Proper planning, fresh ideas useful in veggie garden

Even if the temperatures weren’t warming up, I would know that vegetable gardening season was just around the bend. In the past couple of weeks, I’ve started receiving e-mails from folks with questions about which seeds to plant and when to plant them.

Forget the crocuses, these e-mails are the first sign of spring.

Vegetable gardeners probably deserve a species all their own. We tend to have a more highly developed biological clock than regular humans. When the calendar page flips to February, we start to develop a peculiar kind of cabin fever. We start watching the weather forecast with more than the usual degree of interest, looking for some sign that maybe this year we can start gardening just a little bit earlier.

All of this happens before the buds have turned to leaves or the earliest bulbs have produced flowers. In fact, I’ve spent many a late winter/early spring day huddled indoors, plotting my garden on graph paper and fantasizing about the lush tomato plants and sturdy corn that I will be tending in June.

To nongardeners, this probably seems like an unhealthy obsession, but the time isn’t wasted. I’ve learned through the years that a bit of advanced planning makes better use of the garden space. There’s nothing more disheartening than running out of room when you’re setting out plants or drawing furrows for all the seed you’ve bought.

The late winter/early spring is also the time to think about trying something new. Even if you’re not comfortable completely reinventing your garden, this may be a good year to do something differently. It doesn’t have to be anything drastic. For example, instead of planting the entire garden in rows, perhaps you could take one crop and experiment with the square-foot method.

This period of waiting is also an opportunity to finish up reading that gets neglected during the warm-weather months.

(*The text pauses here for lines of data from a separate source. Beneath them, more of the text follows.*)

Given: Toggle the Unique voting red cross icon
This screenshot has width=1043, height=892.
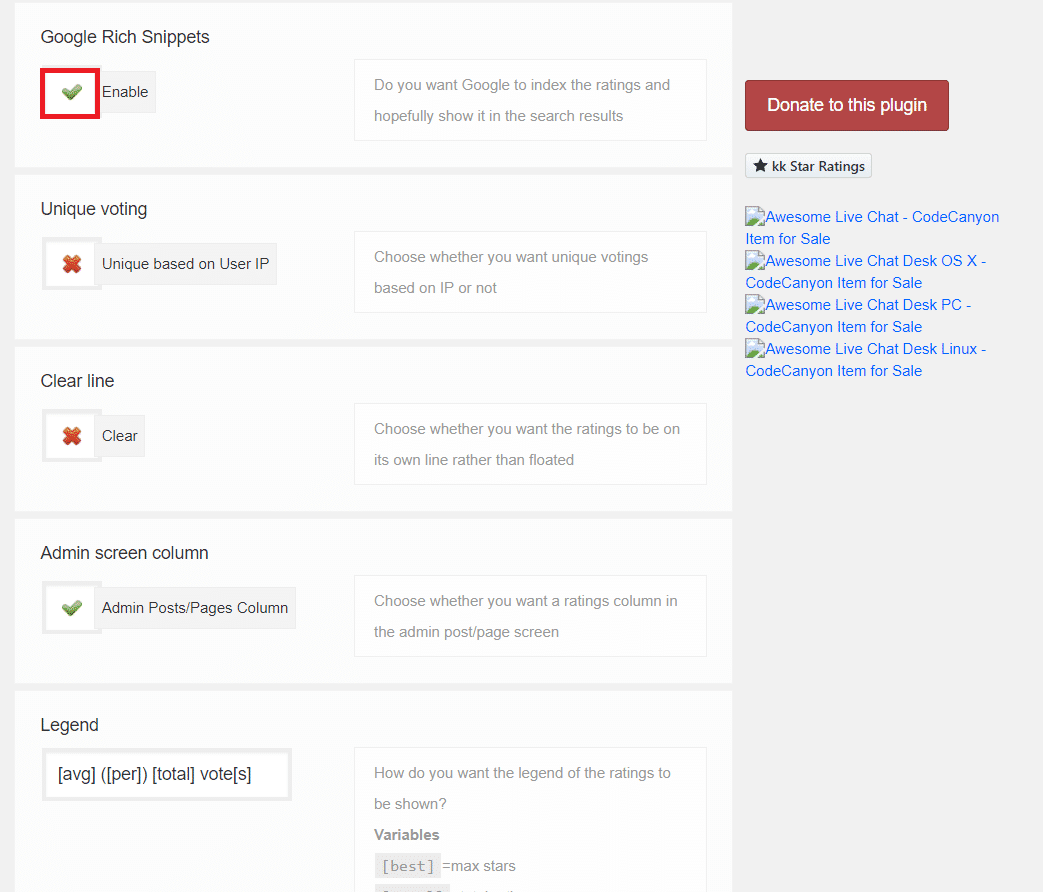Looking at the screenshot, I should click(71, 265).

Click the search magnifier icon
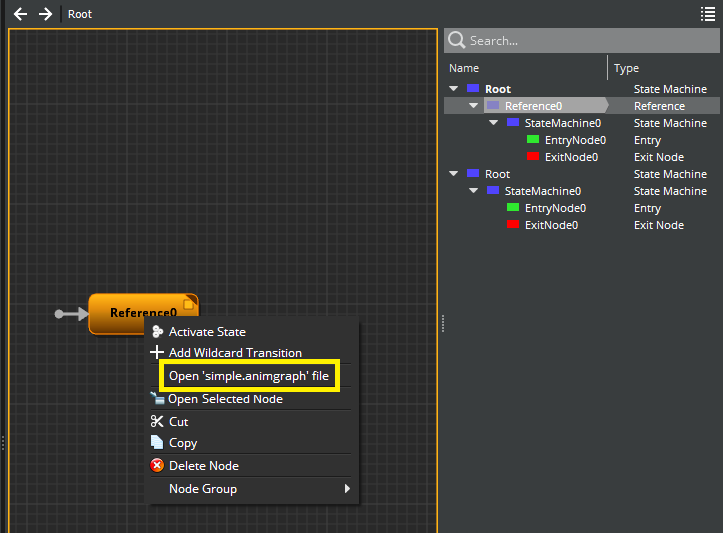pos(456,40)
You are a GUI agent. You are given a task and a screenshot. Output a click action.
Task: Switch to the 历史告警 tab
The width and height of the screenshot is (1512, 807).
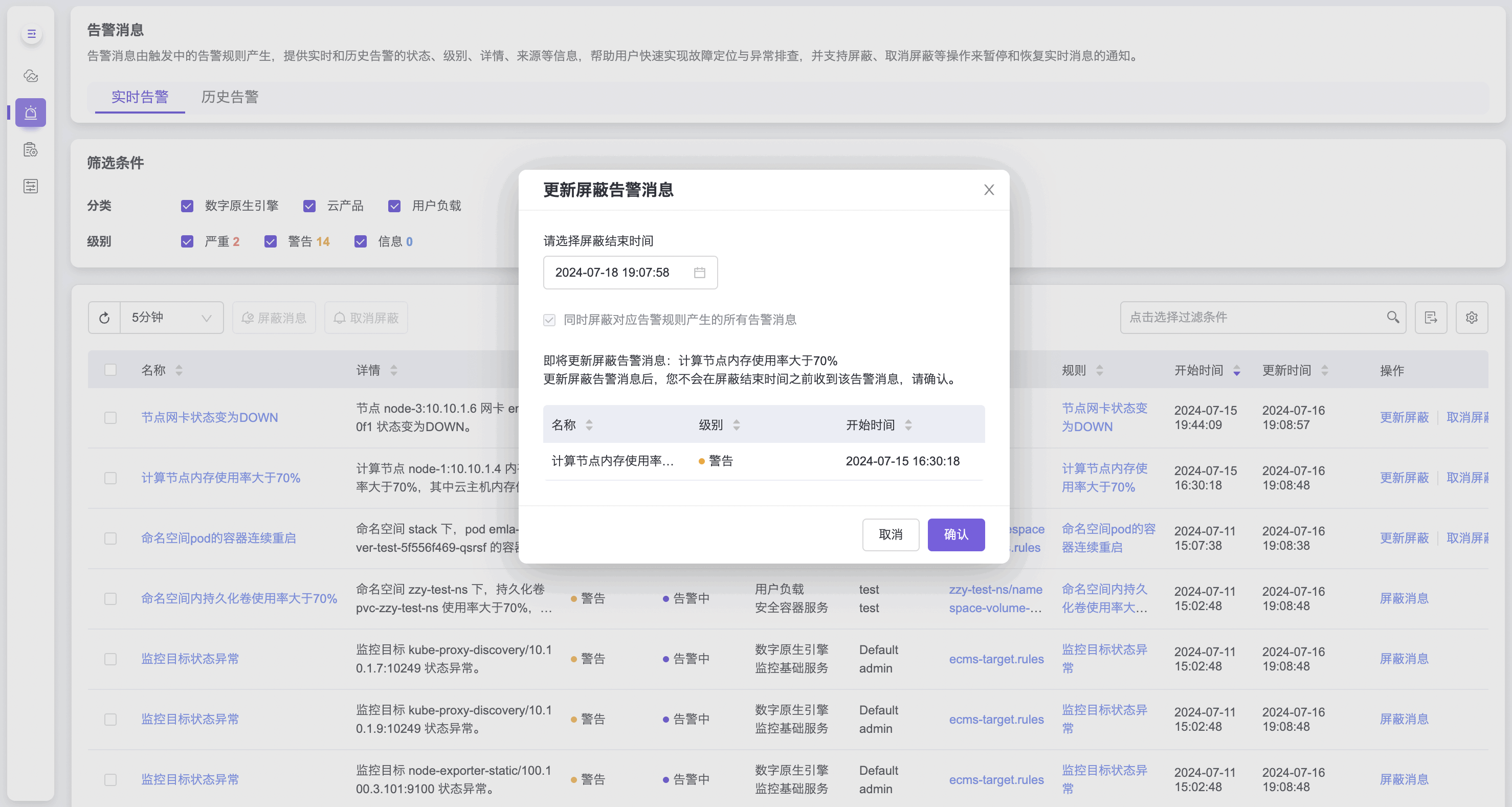coord(230,97)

Use this time to bone up on soil and fertilizer issues, for example. In conversations with gardeners, it becomes apparent that some of the most innovative approaches to watering and soil amending have emerged from daydreaming and armchair research in the off-season.

If you’re a gardener who starts seeds, those plants that will go into the ground in late April need to be started now. This would include tomatoes, peppers and eggplants. This is an easy way to get a little bit of dirt under your nails now — sort of a preliminary warm-up, if you will.

I once started almost all of my own plants out of necessity, but through the years the inventory at local greenhouses has improved to such an extent that a good assortment of the standard vegetable varieties is available, as well as a reasonable selection of European, Asian and heirloom vegetables. For example, 10 years ago, I was not able to grow the French tomato Dona unless I started it from seed; now I can buy nice plants from several greenhouses. I also used to start all of my potted herbs from seed but now can find plants of all but the most unusual varieties.

These final weeks before the gardening season gets under way also are a good time to check out the tiller and take stock of the tools and the hoses. Retailers typically put some garden implements on sale in the early season, so watch for the ads.

Although the greatest satisfactions of vegetable gardening are still months away, I’ve always thought the single most pleasurable experience belongs to March. That is the moment when the freshly tilled soil, warmed by the sun to about 60 degrees, first emits the musky aroma that says spring is finally here. In that moment, I know the wait was worth it.